Comment 2 Sascha Grunert 2021-08-11 09:00:51 UTC
Ah and please increase the kubelet verbosity to --v=4, too. Thank you!

Comment 3 Ben Parees 2021-08-11 15:18:20 UTC
This came from CI, it's not a cluster i can set options on.  But you can definitely create a PR that makes the debug changes you want and run tests against that PR(you don't have to merge it) to get the debug you need.  If you need multiple PRs (different repos) you can also use cluster-bot to run tests across a payload that incorporates multiple PRs.

Comment 4 Sascha Grunert 2021-08-12 08:15:53 UTC
Another rough guess is that the recent runc changes may fix the issues.
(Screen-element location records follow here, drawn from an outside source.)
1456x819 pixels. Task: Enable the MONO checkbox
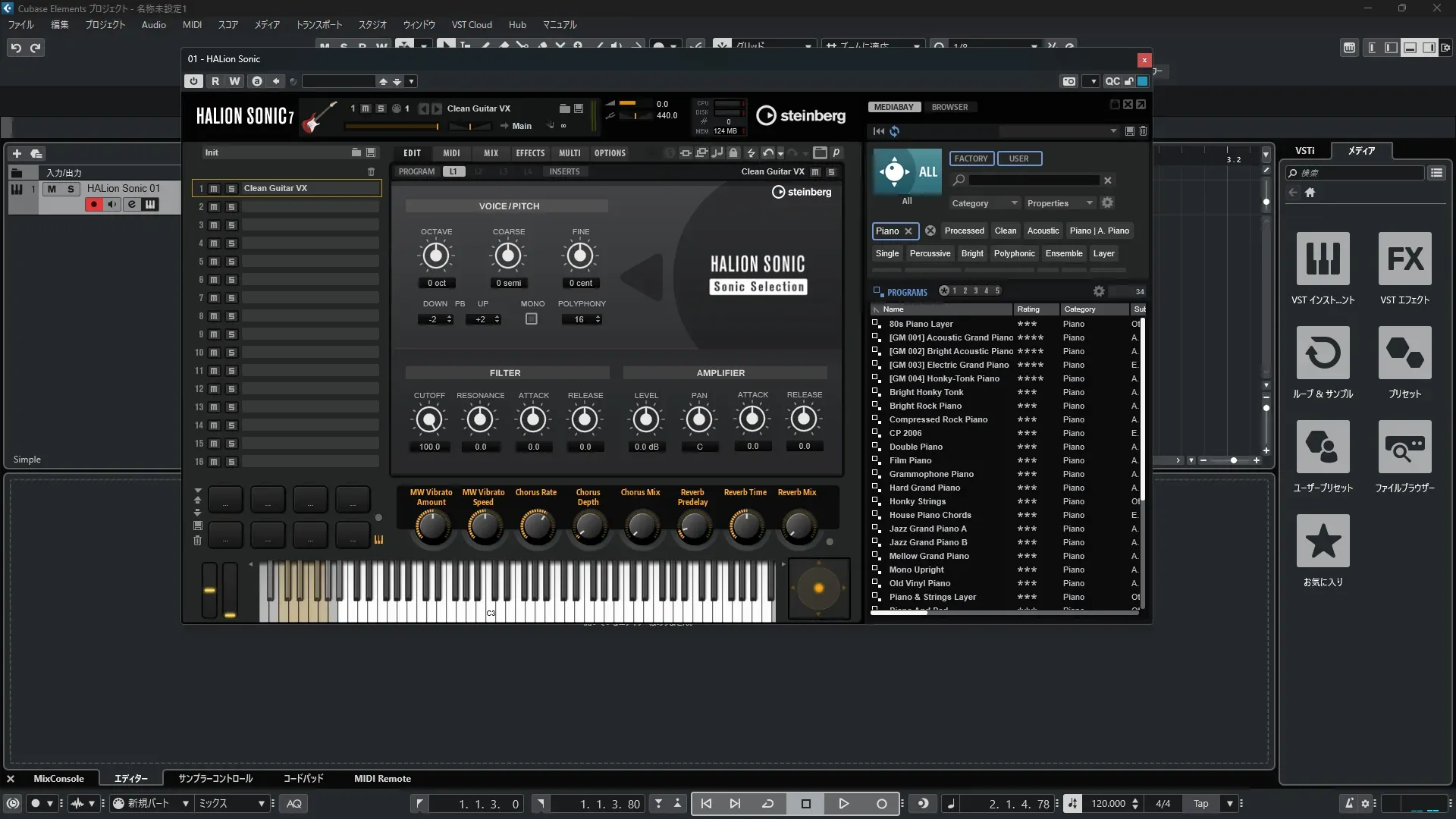point(532,319)
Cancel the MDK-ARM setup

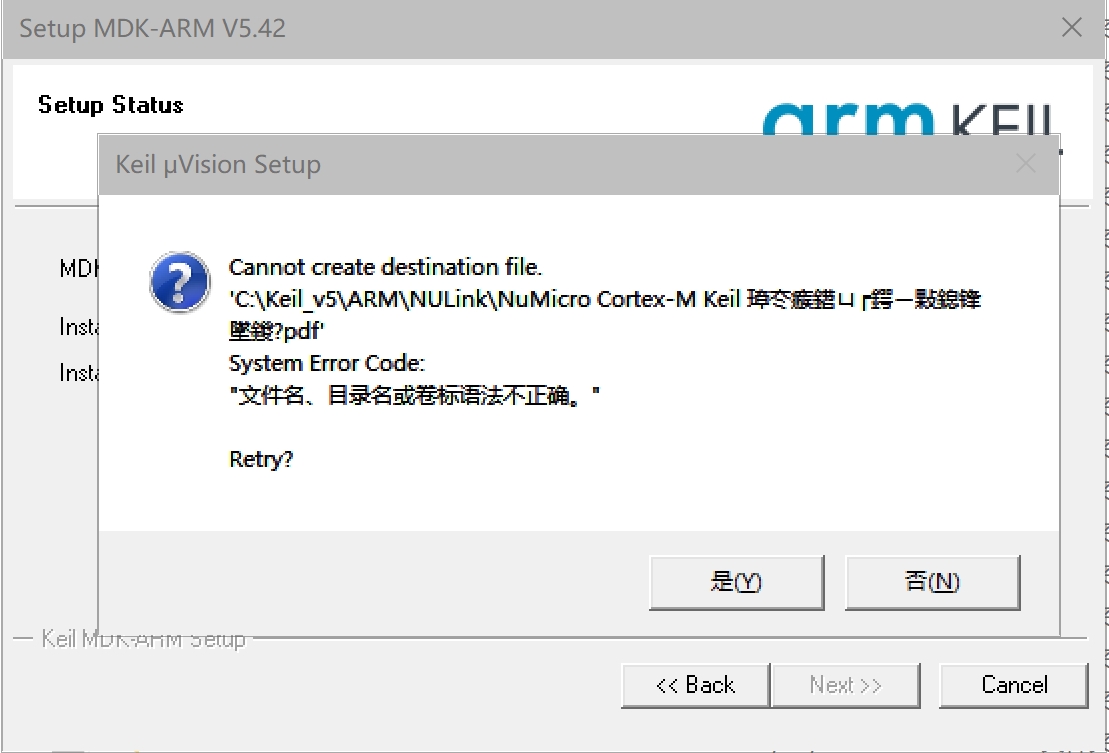[1014, 685]
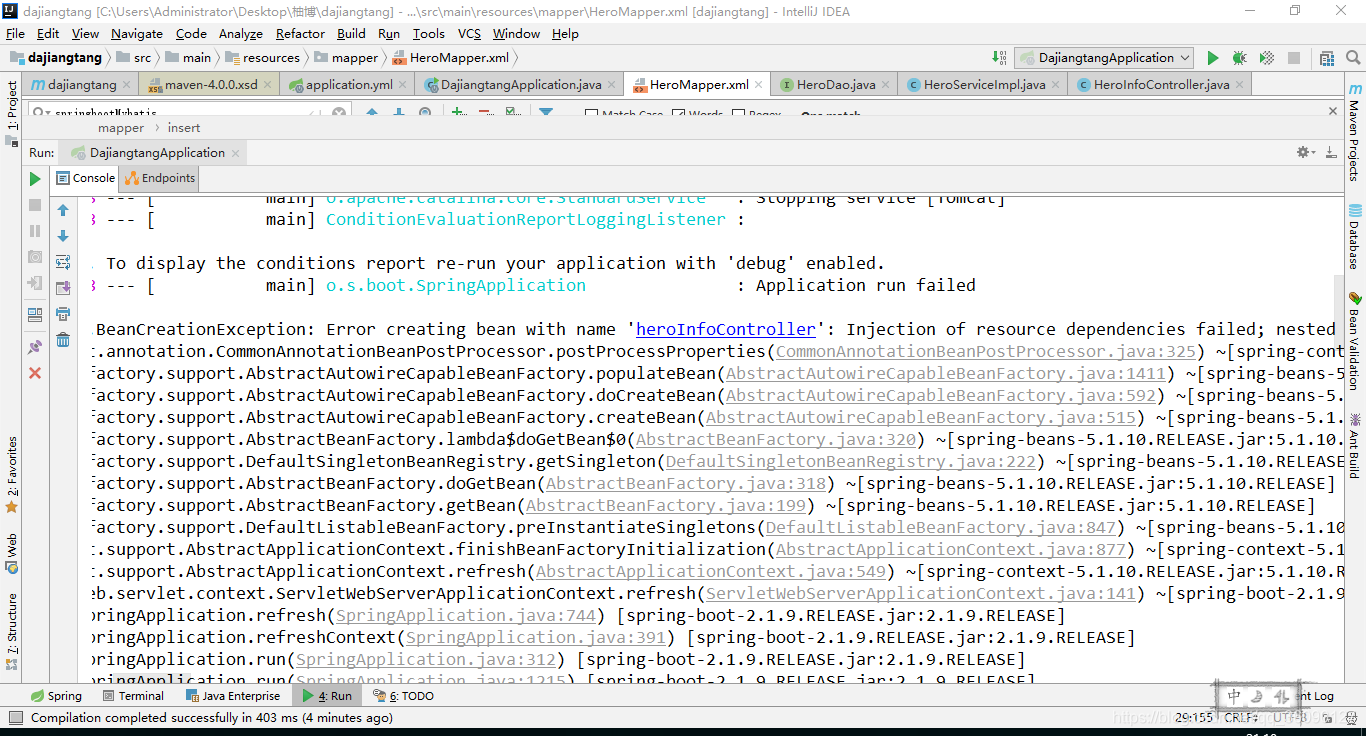This screenshot has height=736, width=1366.
Task: Select the soft-wrap icon in the console toolbar
Action: 63,261
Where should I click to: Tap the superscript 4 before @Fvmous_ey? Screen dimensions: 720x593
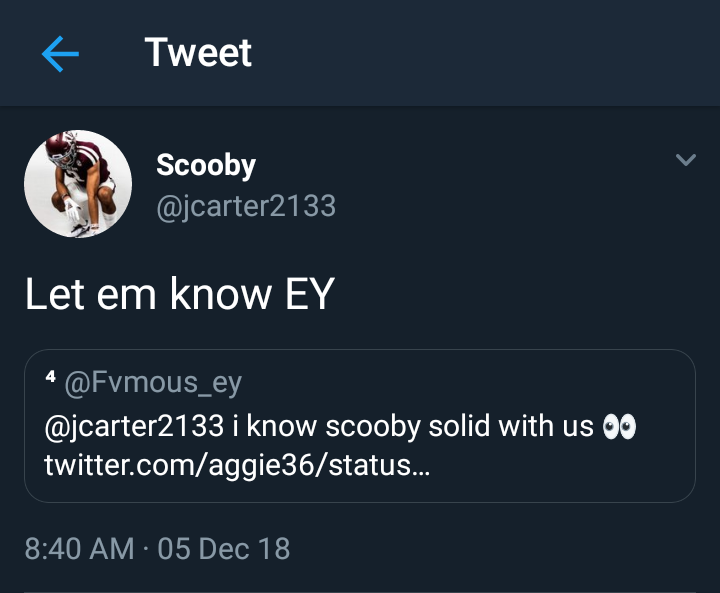tap(50, 377)
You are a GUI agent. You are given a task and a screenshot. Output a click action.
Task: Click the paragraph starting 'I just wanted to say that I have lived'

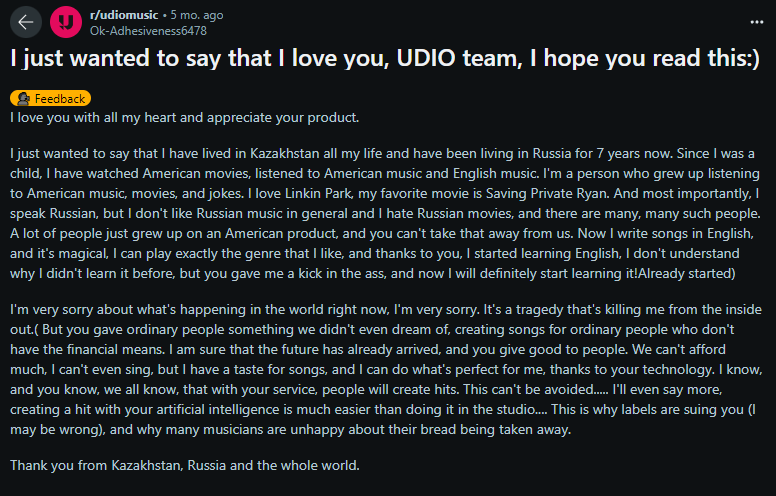pyautogui.click(x=385, y=213)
We should check if the issue still occurs with 4.9 / runc 1.0.2 (not released yet).

Ref:
- https://github.com/opencontainers/runc/issues/3149
- https://github.com/opencontainers/runc/pull/3143
- https://github.com/kubernetes/kubernetes/issues/104280

Comment 5 Sascha Grunert 2021-09-06 10:38:48 UTC
Upstream patch for 1.21/4.8 got merged a few days ago: https://github.com/kubernetes/kubernetes/pull/104530

Kubernetes 1.21.5 is planned for 2021-09-15. After that we should get the patch into OpenShift as well.